(Click-target data)
═══
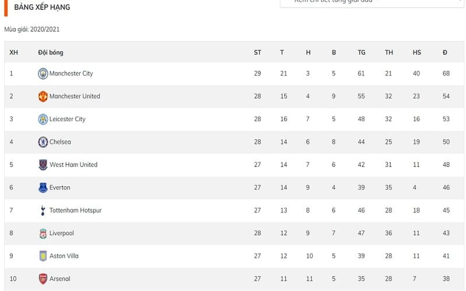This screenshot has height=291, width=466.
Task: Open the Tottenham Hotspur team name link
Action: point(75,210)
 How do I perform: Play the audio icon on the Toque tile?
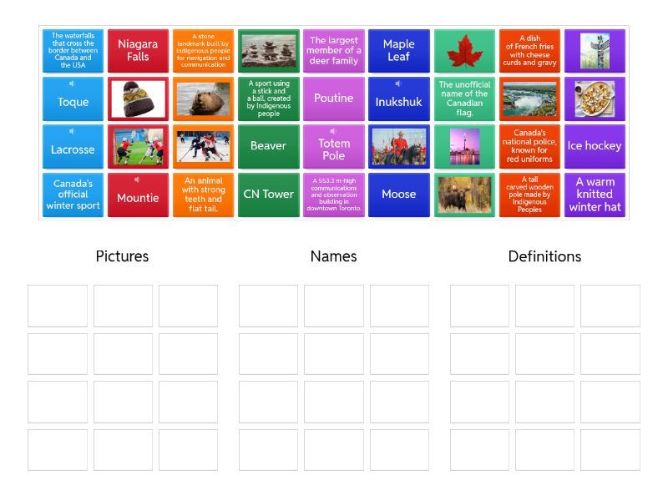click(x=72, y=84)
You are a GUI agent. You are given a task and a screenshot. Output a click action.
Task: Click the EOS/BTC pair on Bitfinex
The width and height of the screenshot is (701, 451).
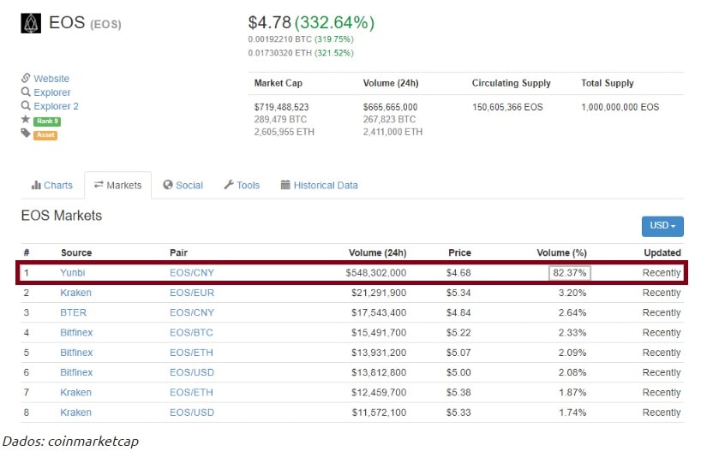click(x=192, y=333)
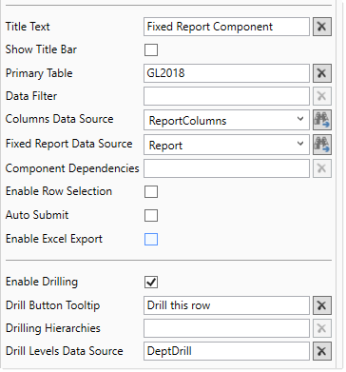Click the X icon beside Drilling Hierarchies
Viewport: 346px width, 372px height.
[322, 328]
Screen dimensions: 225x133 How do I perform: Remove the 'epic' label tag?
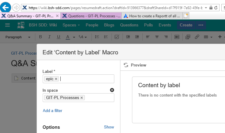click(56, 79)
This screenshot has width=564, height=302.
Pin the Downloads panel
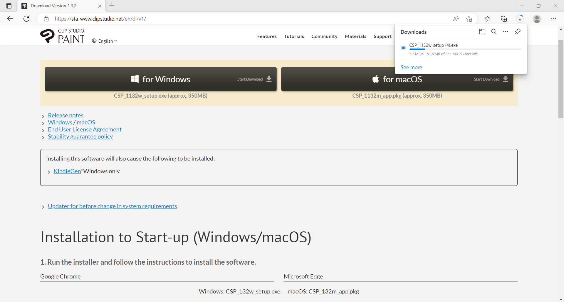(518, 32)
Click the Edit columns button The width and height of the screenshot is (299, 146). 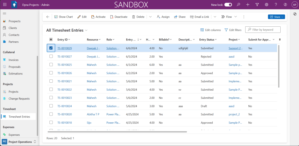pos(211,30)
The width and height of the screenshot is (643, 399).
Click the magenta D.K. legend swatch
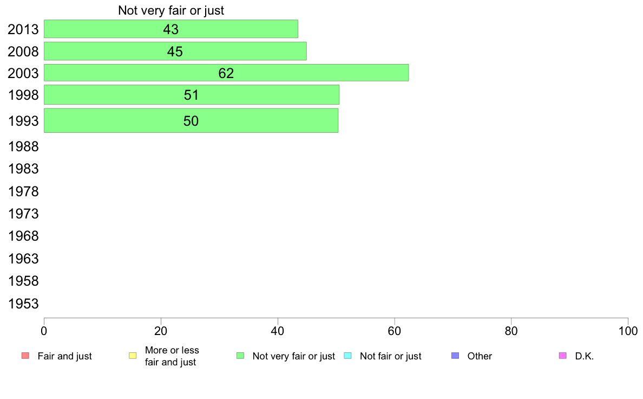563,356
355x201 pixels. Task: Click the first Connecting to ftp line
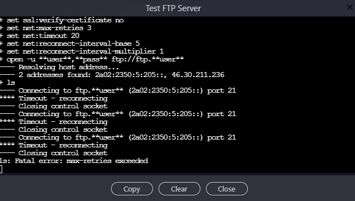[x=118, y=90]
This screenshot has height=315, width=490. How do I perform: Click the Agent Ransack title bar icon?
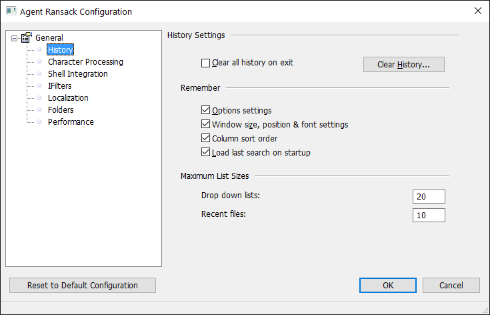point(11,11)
═══
_Task statement_: In the stretch of the listing from the line containing "This screenshot has height=315, width=490." through the end, change "title bar icon" to "window icon" and leave every other word as it is. Give back only those lines, without the pictures.

_Written reply_:
This screenshot has height=315, width=490. How do I perform: Click the Agent Ransack window icon?
point(11,11)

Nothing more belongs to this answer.